937 Views 6 Replies 6 Participants Last post by  English Bob
War On Gas

This was originally sent by a retired Coca Cola executive. It came from one of his engineer buddies who retired from Halliburton. It's worthy of our consideration.

Join the resistance! I hear we are going to hit close to $1.50 a litre by summer and it might possibly go higher! Want gasoline prices to come down? We need to take some intelligent, united action. Phillip Hollsworth offered this good idea.

This makes MUCH MORE SENSE than the "don't buy gas on a certain day" campaign that was going around earlier! The oil companies just laughed at that because they knew we wouldn't continue to "hurt" ourselves by refusing to buy gas. It was more of an inconvenience to us than it was a problem for them.
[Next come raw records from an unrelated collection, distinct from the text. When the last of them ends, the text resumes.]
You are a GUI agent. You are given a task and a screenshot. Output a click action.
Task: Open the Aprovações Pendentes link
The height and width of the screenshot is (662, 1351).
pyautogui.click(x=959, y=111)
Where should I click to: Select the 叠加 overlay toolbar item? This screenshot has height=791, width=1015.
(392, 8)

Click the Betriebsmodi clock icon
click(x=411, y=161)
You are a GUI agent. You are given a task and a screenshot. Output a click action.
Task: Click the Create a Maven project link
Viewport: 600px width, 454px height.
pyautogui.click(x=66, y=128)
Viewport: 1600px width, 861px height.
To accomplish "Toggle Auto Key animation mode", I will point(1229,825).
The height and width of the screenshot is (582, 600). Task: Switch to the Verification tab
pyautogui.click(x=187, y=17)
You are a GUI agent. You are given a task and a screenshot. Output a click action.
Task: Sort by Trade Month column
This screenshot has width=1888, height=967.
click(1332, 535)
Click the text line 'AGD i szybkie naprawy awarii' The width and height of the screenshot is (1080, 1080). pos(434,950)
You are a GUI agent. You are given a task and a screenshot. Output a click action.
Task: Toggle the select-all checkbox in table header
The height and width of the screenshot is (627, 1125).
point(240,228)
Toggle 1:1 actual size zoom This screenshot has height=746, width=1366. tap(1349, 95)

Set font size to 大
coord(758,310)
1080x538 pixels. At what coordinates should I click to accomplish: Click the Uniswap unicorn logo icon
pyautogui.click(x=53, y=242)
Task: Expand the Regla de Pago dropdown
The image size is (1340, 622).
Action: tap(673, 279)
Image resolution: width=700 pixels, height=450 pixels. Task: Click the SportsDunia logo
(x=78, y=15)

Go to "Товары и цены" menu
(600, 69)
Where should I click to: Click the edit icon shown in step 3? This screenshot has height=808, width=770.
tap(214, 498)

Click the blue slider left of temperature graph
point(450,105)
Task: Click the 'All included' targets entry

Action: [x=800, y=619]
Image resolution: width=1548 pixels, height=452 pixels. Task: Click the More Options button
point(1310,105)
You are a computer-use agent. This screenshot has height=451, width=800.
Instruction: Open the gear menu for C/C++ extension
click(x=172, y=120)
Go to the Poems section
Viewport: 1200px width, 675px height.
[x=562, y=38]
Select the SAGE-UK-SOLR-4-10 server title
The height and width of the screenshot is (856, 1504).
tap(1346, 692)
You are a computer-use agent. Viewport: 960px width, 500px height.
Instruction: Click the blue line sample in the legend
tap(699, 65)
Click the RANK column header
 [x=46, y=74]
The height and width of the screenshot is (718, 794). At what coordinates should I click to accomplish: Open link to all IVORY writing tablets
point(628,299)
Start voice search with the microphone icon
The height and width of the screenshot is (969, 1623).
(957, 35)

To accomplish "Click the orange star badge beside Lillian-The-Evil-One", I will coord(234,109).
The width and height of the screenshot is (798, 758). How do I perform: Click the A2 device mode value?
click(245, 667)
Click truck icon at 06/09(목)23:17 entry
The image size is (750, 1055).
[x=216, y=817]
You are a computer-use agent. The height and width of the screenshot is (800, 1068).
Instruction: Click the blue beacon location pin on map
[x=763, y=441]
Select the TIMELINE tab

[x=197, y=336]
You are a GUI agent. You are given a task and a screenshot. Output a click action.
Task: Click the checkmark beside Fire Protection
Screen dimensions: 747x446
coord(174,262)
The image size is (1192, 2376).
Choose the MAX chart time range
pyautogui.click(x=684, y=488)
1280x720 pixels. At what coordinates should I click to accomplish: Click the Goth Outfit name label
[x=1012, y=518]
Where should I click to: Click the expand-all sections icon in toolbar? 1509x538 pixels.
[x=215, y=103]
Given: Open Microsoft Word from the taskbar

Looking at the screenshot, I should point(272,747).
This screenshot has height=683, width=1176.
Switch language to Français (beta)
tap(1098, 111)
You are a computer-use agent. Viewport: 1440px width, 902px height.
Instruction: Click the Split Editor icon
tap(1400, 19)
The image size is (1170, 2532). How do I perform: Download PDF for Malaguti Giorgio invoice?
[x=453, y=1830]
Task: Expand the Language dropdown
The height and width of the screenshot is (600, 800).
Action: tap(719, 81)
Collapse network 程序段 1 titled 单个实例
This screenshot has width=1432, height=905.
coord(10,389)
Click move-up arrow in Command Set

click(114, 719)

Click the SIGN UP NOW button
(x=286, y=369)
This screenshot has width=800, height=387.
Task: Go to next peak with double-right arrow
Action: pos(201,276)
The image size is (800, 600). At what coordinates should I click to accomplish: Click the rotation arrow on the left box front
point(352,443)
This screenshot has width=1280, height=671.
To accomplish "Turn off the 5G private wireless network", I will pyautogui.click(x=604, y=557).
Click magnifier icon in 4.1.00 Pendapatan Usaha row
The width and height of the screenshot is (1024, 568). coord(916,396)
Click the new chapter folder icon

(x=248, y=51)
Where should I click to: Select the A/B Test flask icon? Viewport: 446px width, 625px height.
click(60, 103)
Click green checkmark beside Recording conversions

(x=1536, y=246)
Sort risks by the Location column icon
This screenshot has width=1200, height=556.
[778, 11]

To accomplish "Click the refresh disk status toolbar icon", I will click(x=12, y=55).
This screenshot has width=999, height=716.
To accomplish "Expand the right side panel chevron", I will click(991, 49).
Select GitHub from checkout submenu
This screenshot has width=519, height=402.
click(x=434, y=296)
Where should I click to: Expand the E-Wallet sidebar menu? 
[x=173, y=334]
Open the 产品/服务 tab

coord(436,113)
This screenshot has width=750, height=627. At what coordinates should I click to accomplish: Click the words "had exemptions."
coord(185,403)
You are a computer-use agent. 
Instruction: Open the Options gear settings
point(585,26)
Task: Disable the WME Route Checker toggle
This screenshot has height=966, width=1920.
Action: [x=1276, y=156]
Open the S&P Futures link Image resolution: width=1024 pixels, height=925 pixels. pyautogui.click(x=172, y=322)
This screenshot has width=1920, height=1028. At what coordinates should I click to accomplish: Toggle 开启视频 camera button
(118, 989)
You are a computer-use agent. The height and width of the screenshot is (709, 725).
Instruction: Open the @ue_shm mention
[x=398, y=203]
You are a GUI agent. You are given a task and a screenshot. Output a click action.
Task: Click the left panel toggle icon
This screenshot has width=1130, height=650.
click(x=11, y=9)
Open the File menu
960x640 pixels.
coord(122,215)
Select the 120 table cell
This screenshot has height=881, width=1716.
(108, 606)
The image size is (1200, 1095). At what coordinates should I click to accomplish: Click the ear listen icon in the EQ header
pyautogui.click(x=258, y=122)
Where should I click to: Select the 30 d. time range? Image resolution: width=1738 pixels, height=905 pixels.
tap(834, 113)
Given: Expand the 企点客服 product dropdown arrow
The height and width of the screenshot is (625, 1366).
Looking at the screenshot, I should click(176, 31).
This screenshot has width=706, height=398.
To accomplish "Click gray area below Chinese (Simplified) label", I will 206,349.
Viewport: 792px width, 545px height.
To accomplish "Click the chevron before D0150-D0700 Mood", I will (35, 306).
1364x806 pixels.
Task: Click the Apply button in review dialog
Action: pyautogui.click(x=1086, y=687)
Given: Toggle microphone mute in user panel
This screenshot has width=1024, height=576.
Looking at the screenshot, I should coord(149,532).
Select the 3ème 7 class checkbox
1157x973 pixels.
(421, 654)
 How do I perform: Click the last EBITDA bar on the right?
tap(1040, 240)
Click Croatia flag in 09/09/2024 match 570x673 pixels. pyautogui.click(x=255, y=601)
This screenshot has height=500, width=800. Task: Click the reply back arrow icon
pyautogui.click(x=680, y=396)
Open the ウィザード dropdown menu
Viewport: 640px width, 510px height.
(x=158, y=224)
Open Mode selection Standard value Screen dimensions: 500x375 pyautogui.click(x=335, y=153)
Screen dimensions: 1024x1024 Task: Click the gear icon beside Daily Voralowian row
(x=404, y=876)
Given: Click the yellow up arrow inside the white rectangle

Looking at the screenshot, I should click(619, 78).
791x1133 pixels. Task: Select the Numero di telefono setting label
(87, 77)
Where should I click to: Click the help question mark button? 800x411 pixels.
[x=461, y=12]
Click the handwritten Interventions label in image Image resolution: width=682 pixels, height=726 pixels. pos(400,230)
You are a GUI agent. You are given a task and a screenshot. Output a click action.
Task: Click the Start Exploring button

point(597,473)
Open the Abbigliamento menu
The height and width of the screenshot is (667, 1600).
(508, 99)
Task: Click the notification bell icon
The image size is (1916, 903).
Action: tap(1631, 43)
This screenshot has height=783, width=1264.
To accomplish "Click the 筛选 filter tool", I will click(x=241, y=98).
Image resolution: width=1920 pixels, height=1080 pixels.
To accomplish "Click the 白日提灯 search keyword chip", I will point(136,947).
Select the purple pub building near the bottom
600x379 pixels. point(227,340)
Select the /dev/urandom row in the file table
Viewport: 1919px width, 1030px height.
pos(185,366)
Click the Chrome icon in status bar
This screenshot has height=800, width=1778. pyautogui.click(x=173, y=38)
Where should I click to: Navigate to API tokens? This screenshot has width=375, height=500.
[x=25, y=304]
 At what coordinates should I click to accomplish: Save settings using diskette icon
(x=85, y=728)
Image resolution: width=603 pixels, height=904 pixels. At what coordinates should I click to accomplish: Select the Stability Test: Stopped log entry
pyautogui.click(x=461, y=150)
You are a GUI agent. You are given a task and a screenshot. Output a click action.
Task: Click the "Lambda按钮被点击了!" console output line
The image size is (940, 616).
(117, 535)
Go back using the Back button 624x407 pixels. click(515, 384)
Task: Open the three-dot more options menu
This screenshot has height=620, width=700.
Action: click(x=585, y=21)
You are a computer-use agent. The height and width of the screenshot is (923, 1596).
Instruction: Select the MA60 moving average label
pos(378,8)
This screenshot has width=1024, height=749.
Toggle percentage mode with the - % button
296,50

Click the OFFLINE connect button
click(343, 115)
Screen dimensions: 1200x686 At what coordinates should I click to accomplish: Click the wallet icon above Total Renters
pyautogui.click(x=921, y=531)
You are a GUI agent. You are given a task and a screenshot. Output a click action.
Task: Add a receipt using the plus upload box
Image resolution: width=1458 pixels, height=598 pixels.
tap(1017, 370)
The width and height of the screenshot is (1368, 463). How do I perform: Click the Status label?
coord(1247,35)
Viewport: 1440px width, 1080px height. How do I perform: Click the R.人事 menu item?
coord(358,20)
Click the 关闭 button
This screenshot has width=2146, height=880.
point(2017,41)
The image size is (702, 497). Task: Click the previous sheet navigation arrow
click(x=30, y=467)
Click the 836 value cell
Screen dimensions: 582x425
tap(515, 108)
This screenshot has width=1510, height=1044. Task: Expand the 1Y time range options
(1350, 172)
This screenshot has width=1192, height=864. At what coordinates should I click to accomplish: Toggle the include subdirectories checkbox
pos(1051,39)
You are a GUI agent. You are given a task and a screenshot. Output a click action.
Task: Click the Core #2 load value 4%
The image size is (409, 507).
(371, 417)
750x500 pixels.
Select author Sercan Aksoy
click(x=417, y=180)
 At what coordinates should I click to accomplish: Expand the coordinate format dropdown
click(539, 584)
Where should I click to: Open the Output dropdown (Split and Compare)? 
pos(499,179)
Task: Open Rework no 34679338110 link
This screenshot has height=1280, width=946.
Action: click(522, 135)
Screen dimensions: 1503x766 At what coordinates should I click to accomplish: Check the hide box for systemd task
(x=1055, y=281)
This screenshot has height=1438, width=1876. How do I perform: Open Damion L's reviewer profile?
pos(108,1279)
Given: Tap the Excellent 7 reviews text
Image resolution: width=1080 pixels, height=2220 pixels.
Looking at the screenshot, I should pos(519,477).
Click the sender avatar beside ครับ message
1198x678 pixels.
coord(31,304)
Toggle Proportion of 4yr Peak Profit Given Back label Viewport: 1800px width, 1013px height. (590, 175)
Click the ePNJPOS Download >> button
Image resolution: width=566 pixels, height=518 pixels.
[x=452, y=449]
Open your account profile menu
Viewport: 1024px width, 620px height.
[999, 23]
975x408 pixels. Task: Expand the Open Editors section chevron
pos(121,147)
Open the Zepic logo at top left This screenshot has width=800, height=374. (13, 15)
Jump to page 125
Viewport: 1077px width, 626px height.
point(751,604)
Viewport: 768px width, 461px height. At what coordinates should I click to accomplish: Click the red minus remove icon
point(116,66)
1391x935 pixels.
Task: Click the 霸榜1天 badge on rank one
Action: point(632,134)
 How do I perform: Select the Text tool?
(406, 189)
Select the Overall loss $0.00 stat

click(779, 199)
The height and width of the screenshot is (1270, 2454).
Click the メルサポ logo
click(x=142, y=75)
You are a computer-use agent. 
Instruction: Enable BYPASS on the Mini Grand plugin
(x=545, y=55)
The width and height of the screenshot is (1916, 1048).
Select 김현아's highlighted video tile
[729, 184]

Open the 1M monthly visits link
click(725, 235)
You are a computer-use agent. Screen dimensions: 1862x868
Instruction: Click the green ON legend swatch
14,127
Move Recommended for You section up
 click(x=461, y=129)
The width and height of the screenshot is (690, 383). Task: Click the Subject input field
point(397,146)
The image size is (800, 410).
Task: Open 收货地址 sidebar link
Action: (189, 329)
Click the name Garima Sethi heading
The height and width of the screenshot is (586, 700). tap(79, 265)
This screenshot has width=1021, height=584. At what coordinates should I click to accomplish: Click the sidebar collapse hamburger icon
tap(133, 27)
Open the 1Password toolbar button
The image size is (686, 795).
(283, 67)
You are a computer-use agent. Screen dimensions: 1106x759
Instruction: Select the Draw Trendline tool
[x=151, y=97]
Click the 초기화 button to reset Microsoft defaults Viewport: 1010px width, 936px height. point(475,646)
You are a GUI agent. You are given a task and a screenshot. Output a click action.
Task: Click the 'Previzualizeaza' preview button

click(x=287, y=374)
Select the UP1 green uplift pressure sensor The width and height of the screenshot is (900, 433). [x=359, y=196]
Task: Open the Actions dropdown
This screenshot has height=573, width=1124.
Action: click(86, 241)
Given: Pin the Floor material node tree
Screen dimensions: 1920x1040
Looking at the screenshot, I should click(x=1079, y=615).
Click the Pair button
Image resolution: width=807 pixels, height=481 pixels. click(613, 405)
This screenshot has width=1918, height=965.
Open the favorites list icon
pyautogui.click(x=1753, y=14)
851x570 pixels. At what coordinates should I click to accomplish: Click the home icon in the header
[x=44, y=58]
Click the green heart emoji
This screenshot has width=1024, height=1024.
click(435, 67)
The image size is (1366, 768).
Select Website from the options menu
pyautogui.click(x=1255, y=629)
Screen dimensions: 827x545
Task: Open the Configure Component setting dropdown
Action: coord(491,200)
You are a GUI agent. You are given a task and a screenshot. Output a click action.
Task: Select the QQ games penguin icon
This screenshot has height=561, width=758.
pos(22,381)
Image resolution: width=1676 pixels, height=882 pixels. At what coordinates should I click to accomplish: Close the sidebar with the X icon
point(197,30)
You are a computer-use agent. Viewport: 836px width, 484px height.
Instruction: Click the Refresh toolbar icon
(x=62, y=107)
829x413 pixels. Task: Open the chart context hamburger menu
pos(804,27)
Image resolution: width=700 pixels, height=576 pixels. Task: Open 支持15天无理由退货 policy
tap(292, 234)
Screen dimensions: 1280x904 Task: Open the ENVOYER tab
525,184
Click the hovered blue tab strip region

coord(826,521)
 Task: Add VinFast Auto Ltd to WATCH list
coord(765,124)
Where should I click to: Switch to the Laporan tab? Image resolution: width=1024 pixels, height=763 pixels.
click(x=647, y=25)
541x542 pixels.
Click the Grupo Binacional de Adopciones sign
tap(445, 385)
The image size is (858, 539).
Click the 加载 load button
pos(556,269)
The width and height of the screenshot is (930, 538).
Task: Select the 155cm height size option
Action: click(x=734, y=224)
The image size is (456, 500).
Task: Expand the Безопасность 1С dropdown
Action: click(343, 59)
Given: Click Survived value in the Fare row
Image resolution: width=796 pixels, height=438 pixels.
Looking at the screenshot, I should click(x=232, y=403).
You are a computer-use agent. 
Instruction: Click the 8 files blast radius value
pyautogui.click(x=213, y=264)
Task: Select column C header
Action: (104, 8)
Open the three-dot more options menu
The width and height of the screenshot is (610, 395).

Please read on and join with us! By now you're probably thinking gasoline priced at about $.79/litre is super cheap. Me too! It is currently $1.10 for regular unleaded in my town. Now that the oil companies and the OPEC nations have conditioned us to think that the cost of a litre of gas is CHEAP at $.79 - $.99, we need to take aggressive action to teach them that BUYERS control the marketplace . . . . not sellers. With the price of gasoline going up more each day, we consumers need to take action. The only way we are going to see the price of gas come down is if we hit someone in the pocketbook by not purchasing their gas! And, we can do that WITHOUT hurting ourselves. How? Since we all rely on our cars, we can't just stop
buying gas. But we CAN have an impact on gas prices if we all act together to force a price war.


Here's the idea
:

Starting June 1 of 2007 DON'T purchase ANY gasoline from the biggest Company in Canada . Petro Canada ! If they are not selling any gas, they will be very quickly inclined to reduce their prices. If they reduce their prices, the other companies will have to follow suit. Think about this. Petro Canada has 1500 retail locations and the entire country consumes 68 million gallons a day. Yes per day. And Petro Canada is Canada 's largest gasoline retailer, then doesn't it make sense that the consumer can bring this giant to its knees and force them to lower their prices.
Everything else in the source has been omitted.